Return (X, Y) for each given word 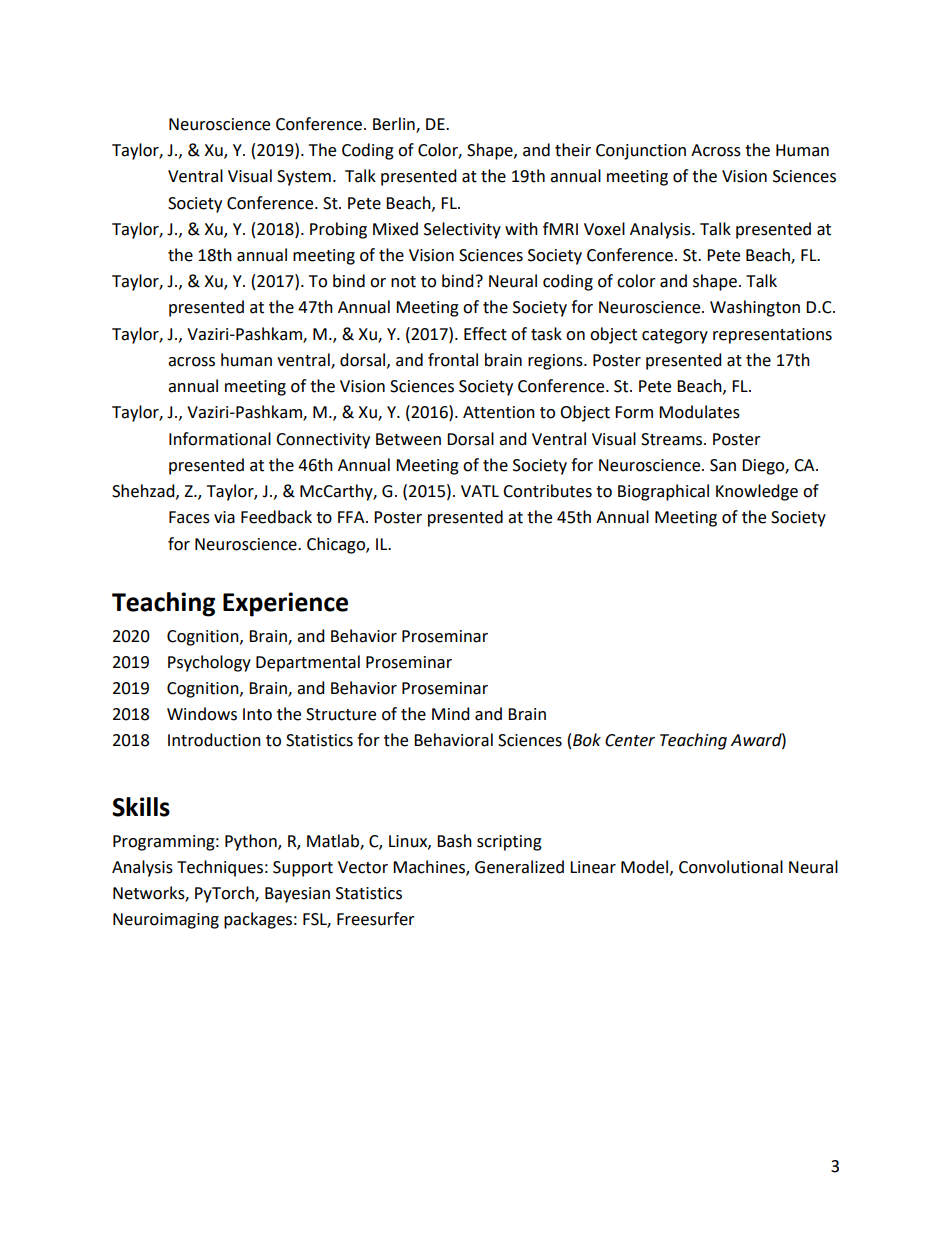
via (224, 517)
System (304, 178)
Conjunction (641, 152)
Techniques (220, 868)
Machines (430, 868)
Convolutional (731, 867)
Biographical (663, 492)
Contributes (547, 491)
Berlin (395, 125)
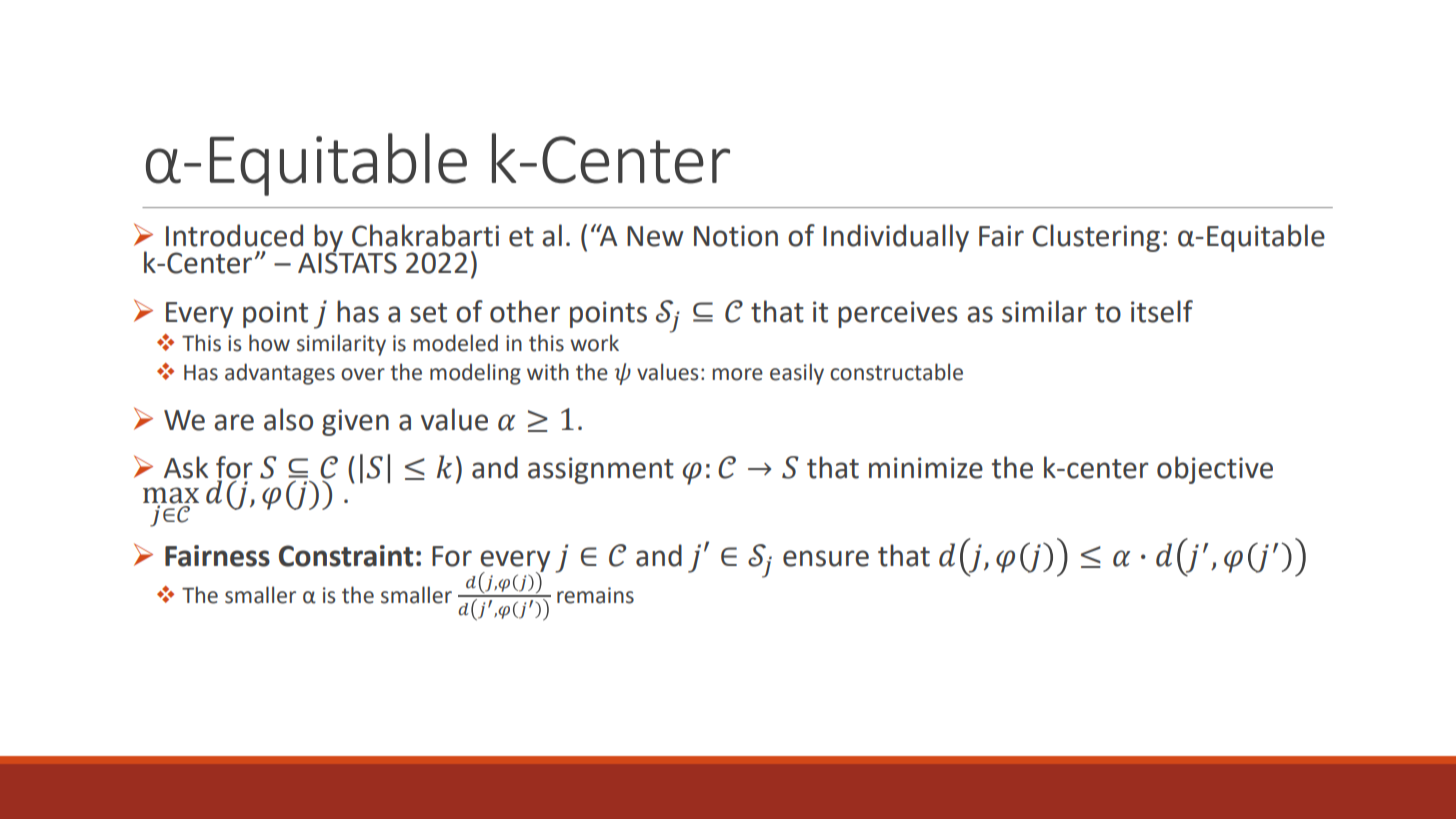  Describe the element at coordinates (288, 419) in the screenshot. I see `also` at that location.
────────
SHORT TASK: Write out every line of the listing above word for word, leaving out the pictures.

WRITTEN SOLUTION:
Return (X, Y) for each given word 
via (224, 517)
System (304, 178)
Conjunction (641, 152)
Techniques (220, 868)
Machines (430, 868)
Convolutional (731, 867)
Biographical (663, 492)
Contributes (547, 491)
Berlin (395, 125)
  Describe the element at coordinates (288, 419) in the screenshot. I see `also` at that location.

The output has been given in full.